Videotaping Helps ESL Students Recognize Their Good Mistakes – and Learn from Them!

How do you help your ESL students recognize their errors in speaking English? What techniques do you use to make their mistakes “psychologically real” to them?

One technique I’ve found effective may seem rather counter-intuitive: encourage them!

This unorthodox teaching idea has recently attracted some welcome attention.. Larry Ferlazzo, the award-winning ESL blogger and author of Helping Students Motivate Themselves: Practical Approaches to Classroom Challenges,  wrote an illuminating post on how he is experimenting with “celebrating mistakes” in his high school ESL class.
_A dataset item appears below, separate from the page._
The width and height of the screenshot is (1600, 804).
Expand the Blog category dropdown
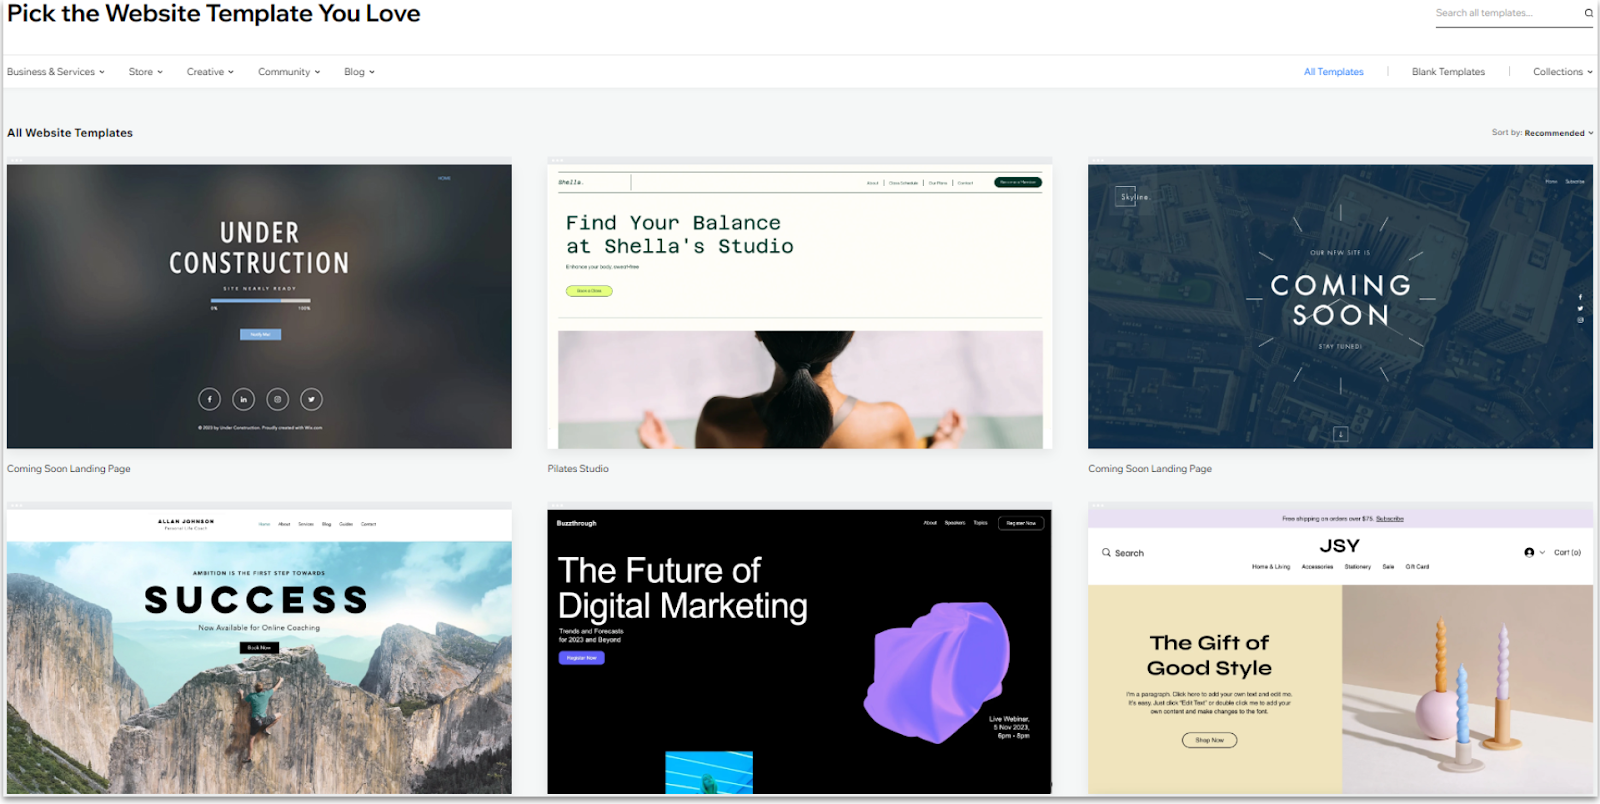coord(359,72)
While I have never consciously “celebrated” mistakes, I do consistently encourage students to make “good mistakes”, defined as natural errors that we can learn from, so we can continue to improve and new, different, and better mistakes. Creating a classroom atmosphere of tolerance, understanding, and constructive criticism remains a constant challenge.

Yet modern technologies, such as video cameras and smart phones, make video recordings of English language learners an accessible, affordable option. As 21st century English teachers, we can deploy some practical tools in our ESL and EFL classrooms. Videotaping English students certainly helps here since they can watch their own presentations or discussions. Sometimes having students transcribe their own speech yields surprises, but often you don’t even need to resort to such rigorous examination. Students can often see where they have made verb tense errors, searched for vocabulary, or used the wrong word form on their own. Uploading videos to a class website encourages self-awareness and reflection. Seeing, in this case, is often believing.
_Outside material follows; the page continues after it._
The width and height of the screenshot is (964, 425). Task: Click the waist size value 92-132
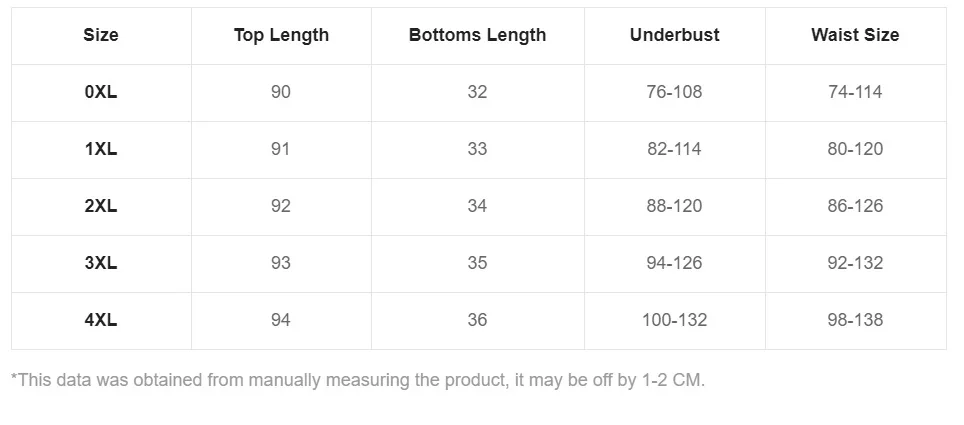pos(855,263)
Further, videotaping student presentations makes our classrooms more democratic since our students can speak – and share their words with friends and relatives beyond the classroom if they choose. Sometimes English language learners, recognizing that they can share their work outside the classroom and reach core peer audiences, will practice more than usual. As ESL students step up their game and perform for the camera, they sometimes make fewer mistakes – and excel!

And if students, as usual, do make mistakes? Let’s call that a learning opportunity. “Don’t be afraid to make a mistake, ” advised legendary  Sony Chairman Akio Morita. “But make sure you don’t make the same mistake twice.” While learning English requires us to be more understanding and patient of “good mistakes”, this quote emphasizes the value of making mistakes – outside and inside our English classrooms.

How many good mistakes must English students make on the road to English fluency? I have no idea, but students will get to their linguistic destination sooner if they start more making good mistakes in our English classes today. Staying silent out of fear of making mistakes almost guarantees students will never become fluent English speakers.

The videotape allows our students to see – and learn – from that bad mistake too.

Ask more. Know more. Share more.

Create Compelling Conversations.



  1. I fully agree with you on “celebrating mistakes”. I teach English in Japan and it is always my first goal in class to get students relaxed about making mistakes. I try to make them aware that everyone in the class are not professional English speakers. Everyone will make mistakes. Mistakes are how we learn. I often attempt to speak Japanese where a slew of horrific mistakes come flying out of my mouth and let the students have a few laughs. I ask them to correct me when I am wrong so I can learn.

    I also have experence with video taping. I once taught a presentation and debate class at a high school in Japan. I video taped thier presentations and debates and required them watch their videos and critique them. They previously received feedback from their peers on what they did well and what they need to improve on. Soon after they watched their videos with their peers’ comments in mind.

    All of the students could find their mistakes clearly and improved tremendously on their next presentation and debate. One problem that I had, but made sure not to do again, was to let them see their video too late. I once waited one month before the student could see their video and the impact was less meaningful. I realized that it is very important that I provide feedback and their videos in a timely manner while it is fresh in their memory.

    Great post and I am looking forward to reading more on this blog.


  2. J – Thank you for sharing your teaching experiences in Japan and the value of making mistakes. You also zoomed in a critical factor with video: the sooner students can watch themselves, the more valuable the experience.I’ve also sometimes delayed longer than ideal. I made the mistake, for instance, of directly posting (unlisted) to YouTube only to discover that the videotapes were deleted due to excessive length. Finding the original took too long. If we can post within 72 hours, however, I feel we’re doing a fine job.

    By the way, many of my university students have told me that they have seldom, if ever, watched themselves speaking in English. While the novelty may add power to their first reactions, this powerful education should retain its potency as videotaping becomes a more mainstream educational tool.

    Thank you for your post, and I apologize for the tardy reply.

  3. Dear Peter – Thank you for visiting my microblog and sharing those network architect interview questions.